A global CPG company was struggling to get a unified view of its operations. Their data was fragmented across numerous systems:

  • An on-premises SQL Server for sales and transactional data.
  • A separate cloud data warehouse for marketing campaign data.
  • Multiple ERP systems (like SAP) for supply chain and inventory management.
  • Third-party market share data delivered as flat files.

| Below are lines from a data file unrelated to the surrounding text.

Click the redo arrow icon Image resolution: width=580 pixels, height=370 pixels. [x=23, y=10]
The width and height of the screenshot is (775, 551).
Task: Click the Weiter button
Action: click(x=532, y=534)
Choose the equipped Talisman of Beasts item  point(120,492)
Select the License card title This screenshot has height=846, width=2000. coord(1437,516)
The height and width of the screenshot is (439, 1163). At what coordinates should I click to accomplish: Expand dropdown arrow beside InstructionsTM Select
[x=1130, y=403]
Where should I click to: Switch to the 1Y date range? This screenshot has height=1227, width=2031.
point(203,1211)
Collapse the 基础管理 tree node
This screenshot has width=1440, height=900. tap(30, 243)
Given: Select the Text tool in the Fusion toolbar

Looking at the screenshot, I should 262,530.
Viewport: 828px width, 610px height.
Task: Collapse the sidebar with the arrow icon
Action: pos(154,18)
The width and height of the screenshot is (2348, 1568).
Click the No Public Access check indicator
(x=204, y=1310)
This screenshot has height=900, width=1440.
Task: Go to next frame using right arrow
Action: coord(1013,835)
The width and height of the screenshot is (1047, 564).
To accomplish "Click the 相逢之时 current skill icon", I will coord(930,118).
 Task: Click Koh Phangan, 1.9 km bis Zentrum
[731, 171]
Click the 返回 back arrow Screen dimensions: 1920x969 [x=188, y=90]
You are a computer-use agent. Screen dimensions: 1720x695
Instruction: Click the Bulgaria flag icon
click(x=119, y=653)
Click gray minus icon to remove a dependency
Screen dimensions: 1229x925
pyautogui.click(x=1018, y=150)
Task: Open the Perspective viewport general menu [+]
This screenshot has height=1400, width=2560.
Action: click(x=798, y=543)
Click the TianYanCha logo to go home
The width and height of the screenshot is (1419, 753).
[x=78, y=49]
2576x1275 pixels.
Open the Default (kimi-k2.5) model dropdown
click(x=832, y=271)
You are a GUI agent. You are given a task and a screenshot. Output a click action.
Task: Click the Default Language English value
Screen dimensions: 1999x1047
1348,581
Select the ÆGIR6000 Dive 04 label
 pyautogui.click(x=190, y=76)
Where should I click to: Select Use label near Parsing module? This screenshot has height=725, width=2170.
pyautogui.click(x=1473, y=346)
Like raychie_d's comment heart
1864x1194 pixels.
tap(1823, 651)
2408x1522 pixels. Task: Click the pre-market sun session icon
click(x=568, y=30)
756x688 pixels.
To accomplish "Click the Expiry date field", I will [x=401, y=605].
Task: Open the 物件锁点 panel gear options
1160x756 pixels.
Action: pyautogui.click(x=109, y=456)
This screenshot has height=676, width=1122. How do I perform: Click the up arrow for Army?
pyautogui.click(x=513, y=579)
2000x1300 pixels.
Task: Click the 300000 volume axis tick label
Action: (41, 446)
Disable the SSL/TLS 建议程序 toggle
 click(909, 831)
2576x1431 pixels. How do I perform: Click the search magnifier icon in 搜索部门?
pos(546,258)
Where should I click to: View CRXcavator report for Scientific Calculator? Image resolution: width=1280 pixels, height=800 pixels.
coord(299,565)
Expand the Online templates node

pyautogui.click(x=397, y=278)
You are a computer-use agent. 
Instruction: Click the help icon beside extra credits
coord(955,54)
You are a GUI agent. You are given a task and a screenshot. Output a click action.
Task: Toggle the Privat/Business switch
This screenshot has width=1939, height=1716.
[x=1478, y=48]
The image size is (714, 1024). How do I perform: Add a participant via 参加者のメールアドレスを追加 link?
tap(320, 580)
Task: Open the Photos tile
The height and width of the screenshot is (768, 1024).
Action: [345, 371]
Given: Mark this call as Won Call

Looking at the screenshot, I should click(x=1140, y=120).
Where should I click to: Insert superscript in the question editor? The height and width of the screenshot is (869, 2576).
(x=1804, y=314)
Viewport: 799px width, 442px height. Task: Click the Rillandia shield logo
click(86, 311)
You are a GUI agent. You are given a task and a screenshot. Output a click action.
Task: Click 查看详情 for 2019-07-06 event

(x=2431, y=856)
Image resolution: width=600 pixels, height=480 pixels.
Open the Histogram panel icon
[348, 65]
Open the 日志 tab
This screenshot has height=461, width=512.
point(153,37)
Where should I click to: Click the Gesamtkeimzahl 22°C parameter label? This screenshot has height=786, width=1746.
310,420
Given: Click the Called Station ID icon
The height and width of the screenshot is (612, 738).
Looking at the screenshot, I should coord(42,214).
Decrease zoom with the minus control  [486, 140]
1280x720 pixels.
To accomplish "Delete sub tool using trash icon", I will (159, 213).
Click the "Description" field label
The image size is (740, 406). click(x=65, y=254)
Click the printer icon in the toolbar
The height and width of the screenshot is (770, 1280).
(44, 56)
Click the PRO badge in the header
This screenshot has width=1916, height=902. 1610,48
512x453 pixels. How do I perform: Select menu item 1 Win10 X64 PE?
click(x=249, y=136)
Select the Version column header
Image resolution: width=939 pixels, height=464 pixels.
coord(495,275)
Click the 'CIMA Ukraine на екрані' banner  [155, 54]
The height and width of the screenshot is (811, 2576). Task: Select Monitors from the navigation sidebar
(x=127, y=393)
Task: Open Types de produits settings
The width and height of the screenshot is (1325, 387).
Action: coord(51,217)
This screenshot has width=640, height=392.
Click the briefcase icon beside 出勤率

This fragmentation made it incredibly difficult to answer critical business questions, such as "How does a social media campaign in a specific region impact store-level inventory?" The goal was to create a single, unified analytics platform to provide a 360-degree view of the business.

The Architecture

graph TD subgraph "Data Sources" A[On-Prem SQL] B[SaaS Platforms] C[ERP Systems] end subgraph "Unified Analytics Platform" A & B & C --> D{Synapse Pipelines}; D --> E[ADLS Gen2 Data Lake]; E --> F(Synapse Spark Pools); E --> G(Synapse Serverless SQL Pools); F --> H(Synapse Dedicated SQL Pools); G --> H; end subgraph "Business Intelligence & ML" F --> I{Azure ML}; H --> J[Power BI]; end

Azure Synapse Analytics was selected to break down the data silos and provide a unified workspace for all data professionals:

  1. Data Integration Hub: Synapse Pipelines (powered by Azure Data Factory) act as the central ingestion engine. It uses pre-built connectors to pull data from the on-premises SQL Server, the marketing warehouse, and the ERP systems, landing it all in Azure Data Lake Storage (ADLS) Gen2.
  2. The Enterprise Data Lake: ADLS Gen2 serves as the single source of truth, storing all raw and processed data in a hierarchical namespace optimized for analytics.
  3. Multi-Modal Compute: This is where Synapse shines. Different teams use different compute engines on the same data lake, all within the Synapse Studio workspace:
    • Data Engineers use Synapse Spark Pools to run large-scale data transformation jobs in Scala and Python, cleaning and modeling the data into a star schema.
    • Data Analysts use Synapse Serverless SQL Pools for ad-hoc, exploratory queries directly on the files in the data lake, paying only for the queries they run.
    • BI Professionals use Synapse Dedicated SQL Pools (a provisioned MPP data warehouse) to host the final, curated data models for high-performance dashboards.
  4. Machine Learning & BI: Data scientists use the same Synapse Spark Pools to train demand forecasting models. The results are written back to the data lake and served to business users via interactive Power BI reports that are seamlessly integrated into the Synapse Studio.

Key Technical Details

  • Unified Workspace with Synapse Studio: The ability for data engineers, analysts, and data scientists to collaborate in a single web UI was a major productivity booster. It eliminated the need to switch between different tools for data integration, data warehousing, and machine learning.
  • Cost Optimization with Hybrid Compute: The company heavily utilized the serverless SQL pools for data exploration, which significantly reduced costs compared to running a dedicated data warehouse 24/7. Dedicated pools were reserved for the most critical, high-concurrency BI workloads.
  • Code-Free and Code-First Flexibility: Data engineers used the visual, drag-and-drop Data Flows within Synapse Pipelines for standard ETL tasks, which accelerated development. For more complex transformations, they used Spark notebooks, providing the flexibility to switch between low-code and code-first approaches.
  • End-to-End Security and Governance: The entire platform is secured with Azure Active Directory. Synapse's built-in capabilities for column-level security (CLS) and row-level security (RLS) ensure that different user groups (e.g., marketing, finance) can only see the data they are authorized to access, even when querying the same underlying tables.